As most people know, when a non-native organism is introduced into a foreign habitat it can have a devastating impact on the plants and animals that make up that ecosystem -- like an ecological ticking time-bomb. But despite the notion that invasive species really only cause harm to wildlife, society itself isn't necessarily invulnerable. In his recently published doctoral dissertation, Ph.D candidate Lawrence Roberge notes a troubling potential for terrorists to intentionally release non-native species, like feral pigs and ticks, to serve as 'weapons' in bioterrorism attacks against the United States.
Roberge, who is associate professor of Anatomy & Physiology at Laboure College and working towards a Ph.D from Atlantic International University, warns of the risks posed by the weaponization of invasive wildlife by terrorist organizations. The introduction of non-native plant and animals into specific ecosystems and agricultural regions could do as much societal and economic damage as even more typical biologic weapons like anthrax and smallpox, Roberge asserts.
And what's worse, the United States is woefully unprepared for such an attack. "We must prepare for the use of invasive species as biological weapons," Roberge says. "These types of weapons are inexpensive to produce and hard to detect immediately, so they can cause extensive damage before they can be controlled."
A press release from Business Wire outlines just a few potentially weaponized species and what sort of damage could be expected if they were to be released:
-Feral pigs can be used to carry the Nipah virus and spread disease to humans, cattle and wildlife.
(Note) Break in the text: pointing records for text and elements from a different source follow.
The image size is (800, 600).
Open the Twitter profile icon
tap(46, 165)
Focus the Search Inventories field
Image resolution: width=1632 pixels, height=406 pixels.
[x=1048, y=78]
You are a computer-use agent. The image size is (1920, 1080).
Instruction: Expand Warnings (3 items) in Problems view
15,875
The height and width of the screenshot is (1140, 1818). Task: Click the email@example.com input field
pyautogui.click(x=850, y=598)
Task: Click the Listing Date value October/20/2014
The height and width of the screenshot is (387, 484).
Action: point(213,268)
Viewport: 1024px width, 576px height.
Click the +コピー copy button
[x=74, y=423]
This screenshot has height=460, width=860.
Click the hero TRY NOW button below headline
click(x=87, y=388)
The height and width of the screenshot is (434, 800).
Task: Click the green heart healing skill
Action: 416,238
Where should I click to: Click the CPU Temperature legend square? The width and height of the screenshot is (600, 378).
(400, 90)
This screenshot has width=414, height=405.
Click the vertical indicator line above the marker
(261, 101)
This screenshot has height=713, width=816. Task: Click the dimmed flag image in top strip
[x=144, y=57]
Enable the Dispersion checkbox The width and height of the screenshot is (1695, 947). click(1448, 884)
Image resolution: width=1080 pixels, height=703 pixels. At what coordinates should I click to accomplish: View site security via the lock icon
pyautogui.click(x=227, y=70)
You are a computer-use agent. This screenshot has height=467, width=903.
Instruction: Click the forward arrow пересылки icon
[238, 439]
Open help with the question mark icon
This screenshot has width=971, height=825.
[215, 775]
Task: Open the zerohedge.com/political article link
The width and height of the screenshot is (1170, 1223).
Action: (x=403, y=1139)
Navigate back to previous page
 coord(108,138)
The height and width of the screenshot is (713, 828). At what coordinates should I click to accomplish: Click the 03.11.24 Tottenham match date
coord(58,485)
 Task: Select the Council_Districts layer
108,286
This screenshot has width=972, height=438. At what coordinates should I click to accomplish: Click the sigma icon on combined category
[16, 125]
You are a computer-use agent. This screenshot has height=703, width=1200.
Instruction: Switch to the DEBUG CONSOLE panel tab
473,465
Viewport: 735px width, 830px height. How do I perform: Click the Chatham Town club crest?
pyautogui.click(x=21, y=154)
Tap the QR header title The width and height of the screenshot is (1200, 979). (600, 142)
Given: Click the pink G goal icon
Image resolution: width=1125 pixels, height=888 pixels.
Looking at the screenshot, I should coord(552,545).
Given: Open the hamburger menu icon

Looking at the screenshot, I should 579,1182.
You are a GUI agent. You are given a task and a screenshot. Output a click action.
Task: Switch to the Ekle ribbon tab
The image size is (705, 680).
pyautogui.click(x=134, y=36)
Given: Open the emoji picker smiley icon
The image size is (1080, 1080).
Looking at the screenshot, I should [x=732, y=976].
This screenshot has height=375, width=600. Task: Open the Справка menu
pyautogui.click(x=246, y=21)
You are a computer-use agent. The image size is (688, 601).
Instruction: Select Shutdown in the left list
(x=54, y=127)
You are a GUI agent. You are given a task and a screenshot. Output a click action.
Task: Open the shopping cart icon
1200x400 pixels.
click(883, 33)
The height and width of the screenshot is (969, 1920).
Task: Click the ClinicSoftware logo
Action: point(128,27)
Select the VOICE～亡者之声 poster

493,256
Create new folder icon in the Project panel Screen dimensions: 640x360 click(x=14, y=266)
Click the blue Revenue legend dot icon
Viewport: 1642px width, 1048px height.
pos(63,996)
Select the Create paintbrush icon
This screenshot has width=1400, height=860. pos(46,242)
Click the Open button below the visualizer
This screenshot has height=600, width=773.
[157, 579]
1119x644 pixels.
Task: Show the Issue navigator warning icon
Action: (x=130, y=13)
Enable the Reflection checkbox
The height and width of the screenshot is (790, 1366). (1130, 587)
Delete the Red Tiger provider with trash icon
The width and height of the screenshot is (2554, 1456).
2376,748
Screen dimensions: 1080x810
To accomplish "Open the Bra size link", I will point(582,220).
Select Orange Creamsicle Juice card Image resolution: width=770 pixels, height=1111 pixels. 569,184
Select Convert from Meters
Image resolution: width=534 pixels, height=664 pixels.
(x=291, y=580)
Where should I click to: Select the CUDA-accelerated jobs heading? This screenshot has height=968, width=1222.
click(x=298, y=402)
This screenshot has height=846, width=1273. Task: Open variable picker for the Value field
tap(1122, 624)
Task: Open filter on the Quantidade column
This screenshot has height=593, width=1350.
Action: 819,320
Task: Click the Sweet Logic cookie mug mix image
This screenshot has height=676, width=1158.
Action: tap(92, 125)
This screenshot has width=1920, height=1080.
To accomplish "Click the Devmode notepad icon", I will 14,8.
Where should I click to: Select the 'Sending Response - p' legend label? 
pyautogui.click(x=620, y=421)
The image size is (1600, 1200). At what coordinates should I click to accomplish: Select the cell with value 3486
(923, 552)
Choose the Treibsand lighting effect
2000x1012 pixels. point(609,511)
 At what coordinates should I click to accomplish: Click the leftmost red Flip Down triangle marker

-The heartwater pathogen, a microbe that can cause heart and pulmonary edema, and carried by the tropical bont tick, can kill deer, cattle or other wildlife, and potentially be transmitted to humans.
-Striga, a plant parasite that can destroy corn crops, and subsequently devastate commodity markets and bio-fuel production.
-Barberry plants that are eaten by birds whose droppings spread wheat stem rust, which can cause a decline or destruction of wheat production.
Scary stuff, made all the worse considering the lasting ecological fallout that would result from attacks like these. Still, Roberge suggests there are steps that can be taken to avoid the weaponized species from ever being released, like by setting up a global network to report on invasive species and making a database of how best to eliminate them.